= Hate speech actions by country =

Hate speech, defined by the Cambridge Dictionary as "public speech that expresses hate or encourages violence towards a person or group based on something such as race, religion, sex, or sexual orientation", has been carried out by some state leaders or state policies. Hate speech is "usually thought to include communications of animosity or disparagement of an individual or a group on account of a group characteristic such as race, colour, national origin, sex, disability, religion, or sexual orientation".
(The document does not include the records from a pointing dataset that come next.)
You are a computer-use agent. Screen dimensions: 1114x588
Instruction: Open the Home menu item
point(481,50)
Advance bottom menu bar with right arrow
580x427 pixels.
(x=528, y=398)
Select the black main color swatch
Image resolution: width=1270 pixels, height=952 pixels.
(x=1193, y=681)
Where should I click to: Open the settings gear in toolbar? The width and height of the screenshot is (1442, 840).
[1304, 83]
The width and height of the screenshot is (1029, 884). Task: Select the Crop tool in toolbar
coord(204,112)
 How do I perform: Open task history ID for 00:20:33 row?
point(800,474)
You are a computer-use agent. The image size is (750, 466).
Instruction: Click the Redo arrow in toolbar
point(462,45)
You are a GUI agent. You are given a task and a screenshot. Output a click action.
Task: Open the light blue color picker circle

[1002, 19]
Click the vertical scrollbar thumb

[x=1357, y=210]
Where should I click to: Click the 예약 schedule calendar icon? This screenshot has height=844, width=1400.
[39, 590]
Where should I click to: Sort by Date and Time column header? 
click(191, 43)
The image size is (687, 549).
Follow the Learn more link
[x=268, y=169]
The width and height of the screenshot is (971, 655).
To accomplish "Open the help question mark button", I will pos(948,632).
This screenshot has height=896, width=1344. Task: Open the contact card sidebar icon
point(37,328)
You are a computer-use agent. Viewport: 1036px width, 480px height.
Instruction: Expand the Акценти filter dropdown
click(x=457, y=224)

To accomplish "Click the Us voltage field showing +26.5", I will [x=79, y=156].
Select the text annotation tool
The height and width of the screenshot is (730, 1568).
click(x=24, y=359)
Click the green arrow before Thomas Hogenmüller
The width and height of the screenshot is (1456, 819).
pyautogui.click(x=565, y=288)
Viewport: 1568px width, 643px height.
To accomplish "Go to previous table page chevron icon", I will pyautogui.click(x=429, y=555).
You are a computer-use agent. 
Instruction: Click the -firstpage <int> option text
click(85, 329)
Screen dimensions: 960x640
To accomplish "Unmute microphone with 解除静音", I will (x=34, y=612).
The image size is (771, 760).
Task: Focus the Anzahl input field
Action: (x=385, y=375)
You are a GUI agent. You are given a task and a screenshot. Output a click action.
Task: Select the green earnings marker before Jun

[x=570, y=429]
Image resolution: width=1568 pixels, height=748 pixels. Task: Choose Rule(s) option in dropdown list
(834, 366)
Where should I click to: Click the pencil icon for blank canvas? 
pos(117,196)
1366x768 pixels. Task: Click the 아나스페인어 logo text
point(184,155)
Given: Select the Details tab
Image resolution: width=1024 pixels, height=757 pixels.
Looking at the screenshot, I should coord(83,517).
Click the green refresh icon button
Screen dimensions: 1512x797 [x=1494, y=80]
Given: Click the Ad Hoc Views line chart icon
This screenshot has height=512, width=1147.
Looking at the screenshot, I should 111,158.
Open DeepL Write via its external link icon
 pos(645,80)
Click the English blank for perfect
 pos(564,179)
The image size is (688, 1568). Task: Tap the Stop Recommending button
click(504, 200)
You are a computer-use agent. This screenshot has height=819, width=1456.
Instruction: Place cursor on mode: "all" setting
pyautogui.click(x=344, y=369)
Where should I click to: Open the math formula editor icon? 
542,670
==Hate speech actions by country==

A few states, including Saudi Arabia, Iran, Uganda, Rwanda Hutu factions, actors in the Yugoslav Wars, and Ethiopia, have been described as spreading official hate speech or incitement to genocide in the late twentieth and early twenty-first centuries.

===Ethiopia===

Since Abiy Ahmed became prime minister of Ethiopia in 2018, he repeatedly used hate speech against ethnic Tigrayans. Expressions he used included "daylight hyenas" (የቀን ጅቦች) and "unfamiliar others" (ፀጉረ ልውጥ), that in the Ethiopian context were dehumanising and interpreted as referring to Tigrayans. Abiy described Tigrayans as "cancers and weeds to be uprooted". In 2021 during the Tigray War, African politics researcher Alex de Waal described Abiy as having "turned up the volume of nationalist-populist rhetoric to maximum", shifting ethnic hate speech from "fringe diaspora groups" to the mainstream.